Readers scrolling through the page will stop at images that engage them. This can be enough to encourage them to actually start reading, rather than just skimming. BuzzSumo found that breaking up written content with an image for every 75-100 words creates the most engagement.

When possible, you should aim to use original images over your average Shutterstock gallery. It requires a little more time, but makes your content more interesting and approachable.

When you share content across social media, images are also key. Depending on the platform, that image may be one of the only thing potential readers see. If the picture is a boring, stock photo, people aren’t going to be enticed enough to click through and experience the rest of the content.

The same BuzzSumo report discovered that Facebook posts with images receive 2.3 times better engagement. Your highlighted image needs to, to some degree, express what the larger content is about. You don’t want to just clip a photo of a graph or random image, without adding context as to how that picture pertains to the content piece as a whole.

This is why a lot of content marketing experts create their own graphics to enhance their content. Custom images provides a lot more freedom.

Step 5: Cross Promote…Carefully

Promoting content is the key to success, but it has to be done carefully, especially across various social media channels.

You have to give each channel its own due time and effort because every platform has its own rules, guidelines and accepted standards for promoting content. If you automate this process and promote content the same way on each channel, your efforts won’t be successful and you’ll run a big risk of disenchanting your audiences.

What does proper cross promotion look like? Let’s use this post as a demonstration.

Facebook: Since Facebook allows for more text than Twitter or other platforms, I’d pull a excerpt from the introduction that helps encapsulate the subject. Accompanying the post would be an engaging, headlining image.

Twitter: Statistics do really well on Twitter, so I may include the statistic about only 37% of marketers having a clear content marketing strategy as part of my Twitter promotion.

Pinterest: Because Pinterest is so image-driven, I really need to come up with a knockout graphic that showcases what this content is all about. If I chose a complex image or a graph, I’d certainly include a text overlay that alerts readers of the title or what the image is representing.

Even though I am promoting the same blog post, I’m doing it in a different way each time that utilizes the power of each platform and includes fresh information.

For followers that interact with this content across different social media sites, they’ll see a different snippet each time. Thus, there’s no risk of your content promotion efforts feeling like spam and you raise your chances of enticing the user to click.

Lastly, don’t be afraid to reshare old content, as long as it is evergreen in nature. I see a lot of businesses that post-promote once and then never introduce the same topic again. It’s okay to share old content that is still relevant.

You can also repurpose this older content and use it in a new format or revitalize it will fresher information and statistics.

Step 6: Make Sharing Easy

This step is shorter than the rest, but just as important.

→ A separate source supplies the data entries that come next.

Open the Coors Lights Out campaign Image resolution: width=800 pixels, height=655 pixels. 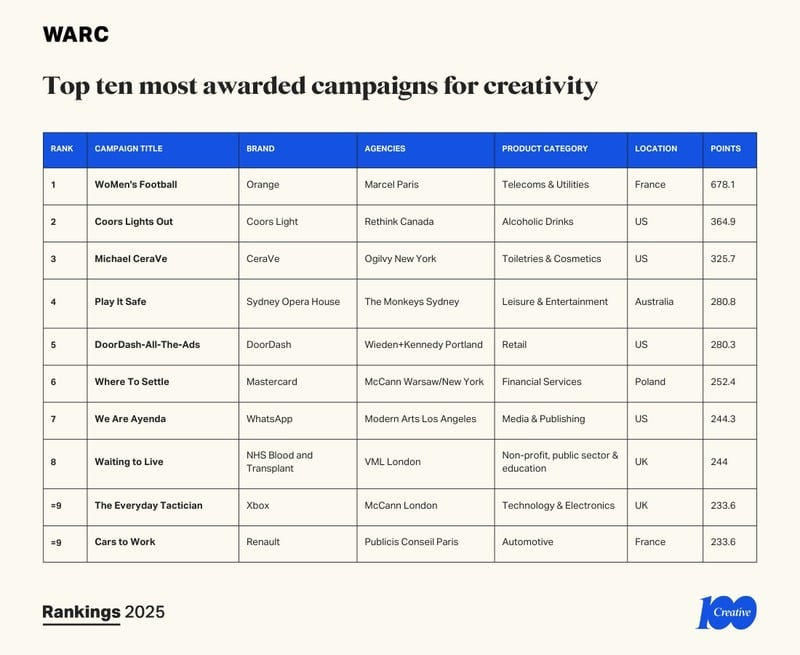[x=134, y=222]
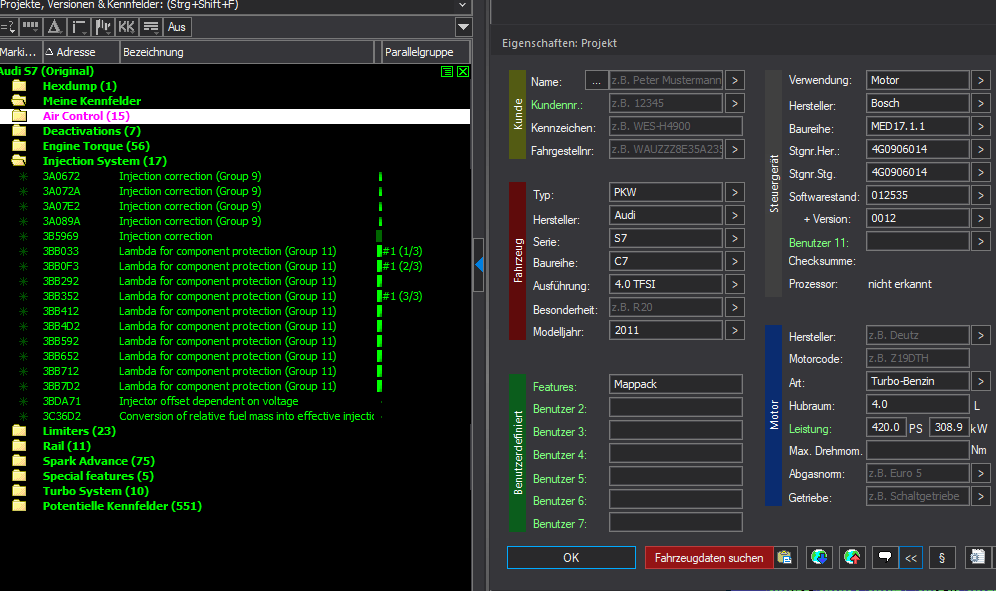
Task: Sort by the Adresse column header
Action: (x=78, y=52)
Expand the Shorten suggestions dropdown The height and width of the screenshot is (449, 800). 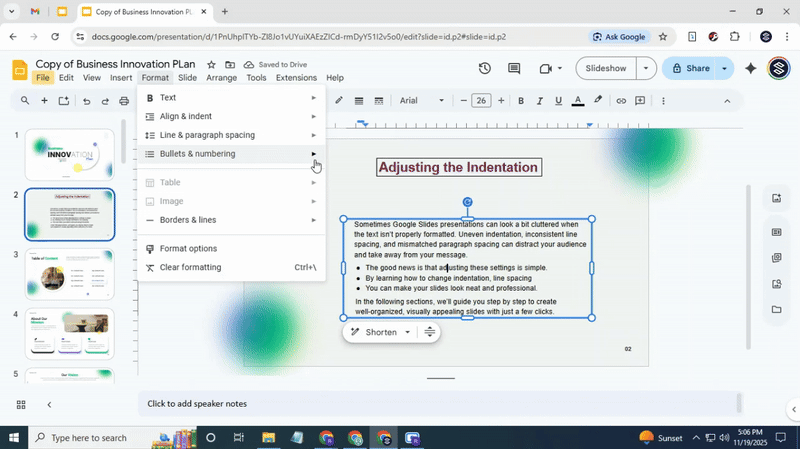407,332
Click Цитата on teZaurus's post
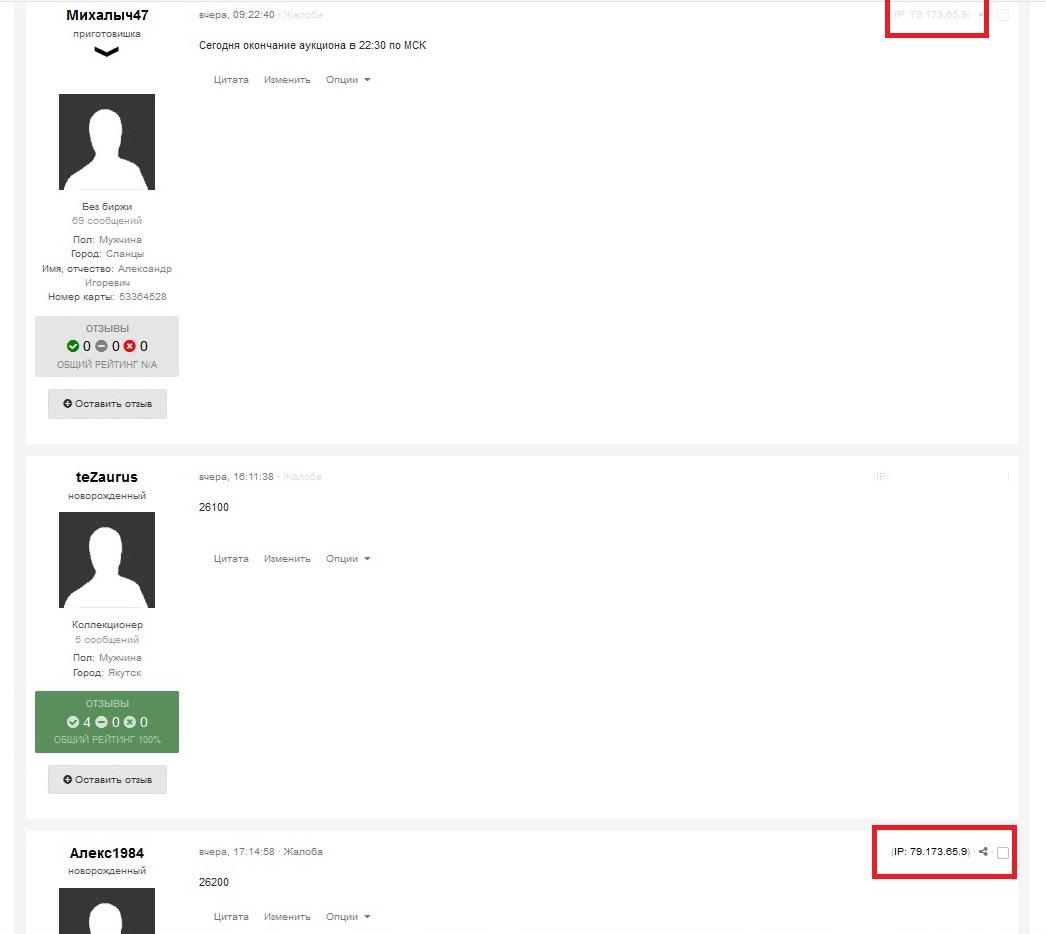 coord(231,558)
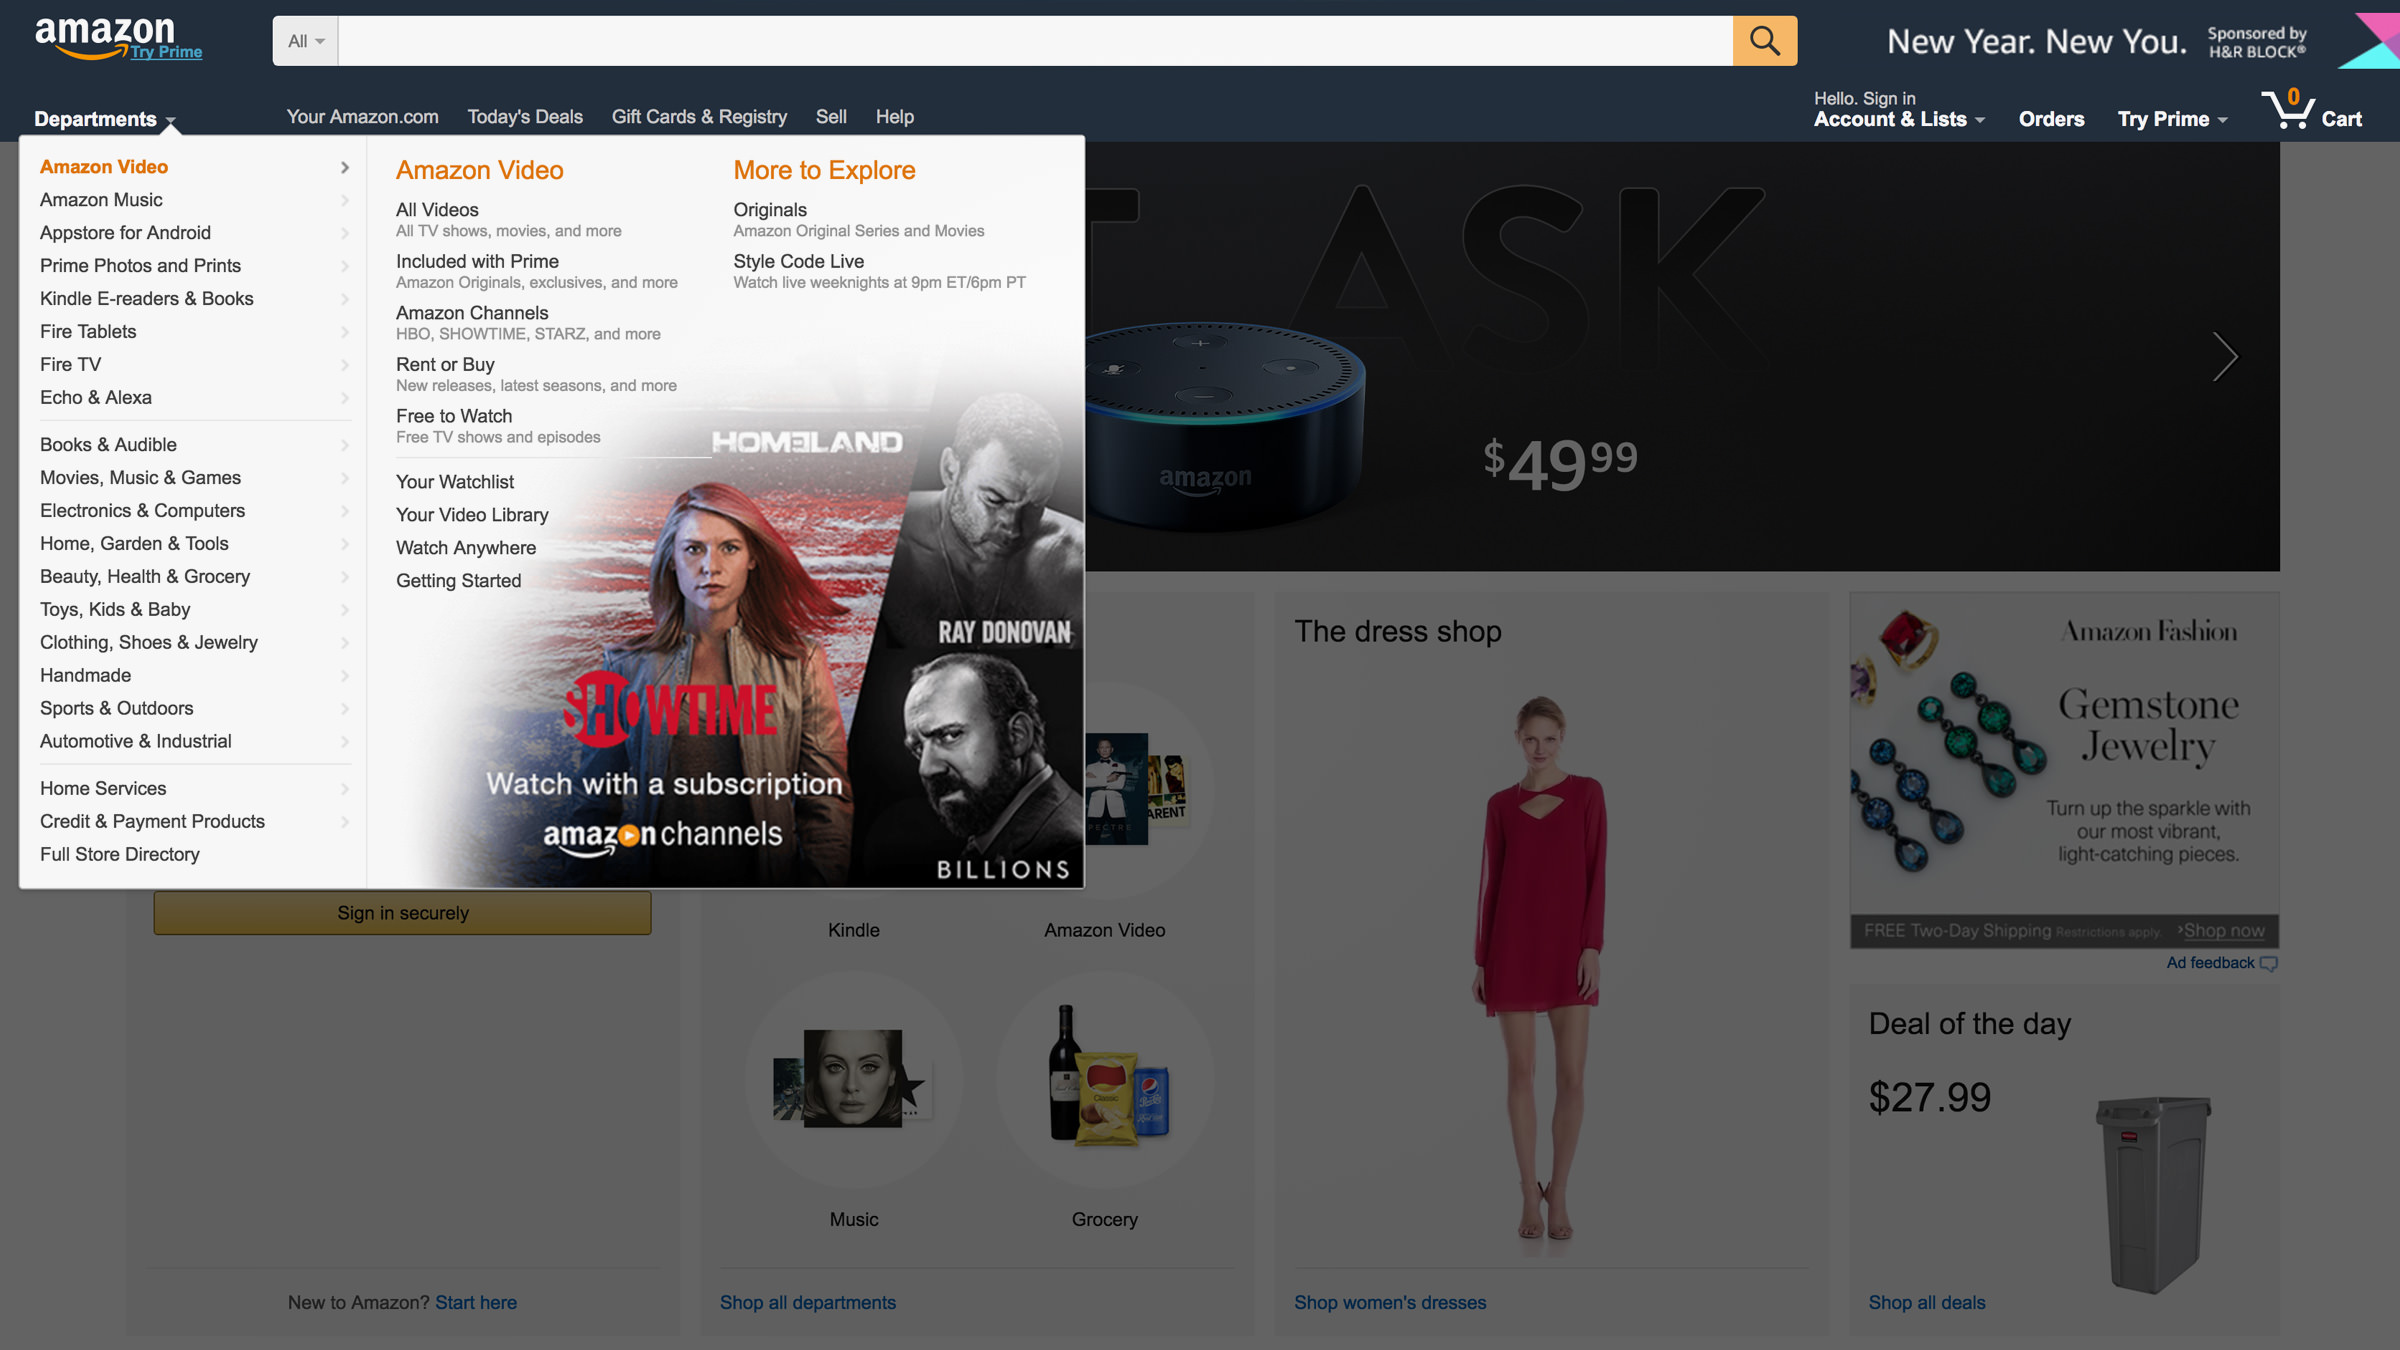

When the reader finishes reading your blog post, digesting your infographic, watching your video, etc., there needs to be a way for the person to share your content.

While you’d be hard pressed to find websites or a blog that doesn’t include social sharing icons, not all social sharing widgets are made the same. You may be deterring your audiences from sharing because your widget creates unnecessary steps. This makes it very difficult to extend your reach and increase engagement.

If you’ve never taken a look at your site’s social sharing icons, then I recommend taking a look right away. Pretend that you’re a first-time visitor trying to share an article for the first time. Is the process easy or tedious?

There’s a lot of different, free social sharing button widgets on the market: SumoMe, ShareThis, Shareaholic and so on. You want to find one that has all of the social media channels relevant to your audiences and offers the quickest path from click to share. The less effort required, the more likely you are to earn a share.